We gave examples of the USDA food pyramid, recommended low calorie options, focused on appropriate serving sizes, and offered referral to nutritionists. Several patients became frustrated with me, because they were unable to lose weight. They tried to eat less and exercise more. A common theme was that exercise was impossible due to the arthritis and they could only be hungry for so long until their willpower was exhausted. Some patients decided to find another orthopedic surgeon that didn't care about their risk factors. Some patients decided to undergo bariatric surgery (sleeve gastrectomy) and lost weight rapidly, but this seemed to be an extreme measure to control weight.
One day I was discussing this information with a couple. The husband was rail thin, and his wife (who was here to discuss joint replacement) was very heavy. While explaining my concerns and discussing nutrition with this couple I had a life changing revelation. The husband explained that they both eat the same food, that his wife often ate less than he did, and that he knew that she did not snack or eat secretly because she didn't drive and he did all the food shopping. I suddenly realized something we were never taught.
Different people must process calories differently. And maybe all calories are not equal?
I began researching alternatives to the standard American diet. I came across a very interesting book. "The Big Fat Surprise" by Nina Teicholz. This book alleged that all of what I knew about nutrition, despite my training as a physiology major in college, and medical school was wrong. This prompted me to read yet another book. "Good Calories, Bad Calories" by Gary Taubes. I couldn't get enough. I came across a podcast "Bulletproof Radio" by Dave Asprey. Self-described as a "bio-hacker" this network security expert managed to lose over 100 pounds and keep it off eating a high-calorie, high-fat diet. Since then I have read many thousands of pages and listened to hundreds of hours on diet, nutrition, biochemistry, and exercise. The recurrent message was that carbohydrates aren't as healthy as we think and fat isn't necessarily dangerous. Our modern diet has progressively emphasized processed carbohydrates and excluded dietary fats. While the evidence suggests that Americans are indeed following the recommendations, our difficulty with obesity, diabetes, heart disease, and dementia continues to worsen.
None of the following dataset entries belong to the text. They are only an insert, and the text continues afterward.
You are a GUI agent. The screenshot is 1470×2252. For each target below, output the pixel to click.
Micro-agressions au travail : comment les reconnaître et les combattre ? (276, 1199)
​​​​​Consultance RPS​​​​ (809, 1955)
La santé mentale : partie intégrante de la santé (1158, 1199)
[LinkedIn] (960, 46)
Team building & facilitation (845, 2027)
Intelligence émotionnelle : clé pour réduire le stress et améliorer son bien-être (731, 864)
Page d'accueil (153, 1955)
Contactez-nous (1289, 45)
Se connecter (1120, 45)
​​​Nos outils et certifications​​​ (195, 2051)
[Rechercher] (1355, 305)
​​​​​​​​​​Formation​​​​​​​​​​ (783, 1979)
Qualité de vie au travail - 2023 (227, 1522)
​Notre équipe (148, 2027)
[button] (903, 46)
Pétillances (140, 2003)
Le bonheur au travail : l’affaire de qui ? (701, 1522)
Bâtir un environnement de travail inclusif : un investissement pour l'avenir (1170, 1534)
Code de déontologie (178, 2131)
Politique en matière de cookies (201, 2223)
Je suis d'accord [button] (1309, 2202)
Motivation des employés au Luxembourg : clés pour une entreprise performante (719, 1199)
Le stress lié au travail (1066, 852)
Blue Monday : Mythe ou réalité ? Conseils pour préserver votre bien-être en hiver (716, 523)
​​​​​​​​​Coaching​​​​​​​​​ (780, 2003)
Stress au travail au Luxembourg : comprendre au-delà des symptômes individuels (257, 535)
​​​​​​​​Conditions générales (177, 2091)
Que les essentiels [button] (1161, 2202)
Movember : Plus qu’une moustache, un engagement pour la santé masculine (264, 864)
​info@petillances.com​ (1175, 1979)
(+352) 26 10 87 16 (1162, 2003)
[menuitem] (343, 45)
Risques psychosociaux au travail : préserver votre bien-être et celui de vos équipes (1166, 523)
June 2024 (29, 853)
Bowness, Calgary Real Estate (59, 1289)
I never had a weight problem. Like most people I had gained a bit of weight since high school, but appeared fit. Nevertheless, I decided to do an experiment on myself. I began a high-fat, low carbohydrate diet. Just like the diet we discredited in medical school. My plan was to try this for 2 weeks. The changes were immediate. I felt much better. I lost 10 pounds and my pants were loose. I decided to extend the experiment for another month. I was so amazed at the results it is now 2 years later and I continue to eat this way. I lost a total of 25 pounds. My waistline shrunk by 3 inches. My body fat percentage is now 10%.
This was awesome, but it gets much better:
I was always mildly hypertensive (high blood pressure), and I had an occasional migraine. By the end of my first 2 week experiment, my blood pressure was perfectly normal. I have not had another migraine since the week before changing my diet. I still have a "type A" personality, but my colleagues have noticed that I am much more relaxed. I have noticed improved mental sharpness, and physical stamina.
Although this experiment was started in secret, the results were immediately obvious to friends, family members, and colleagues. Once I finished reassuring everyone that I was not ill, I then had to explain how dramatically reducing my carbohydrate intake and increasing my fat intake was responsible for my dramatic weight loss.
Even more amazing, is that my weight loss occurred rapidly and without hunger.
I believe there is mounting evidence that the long-term consumption of processed carbohydrates and exclusion of dietary fats is responsible for most of the health problems in western society. Subsequent blog postings will further develop these concepts.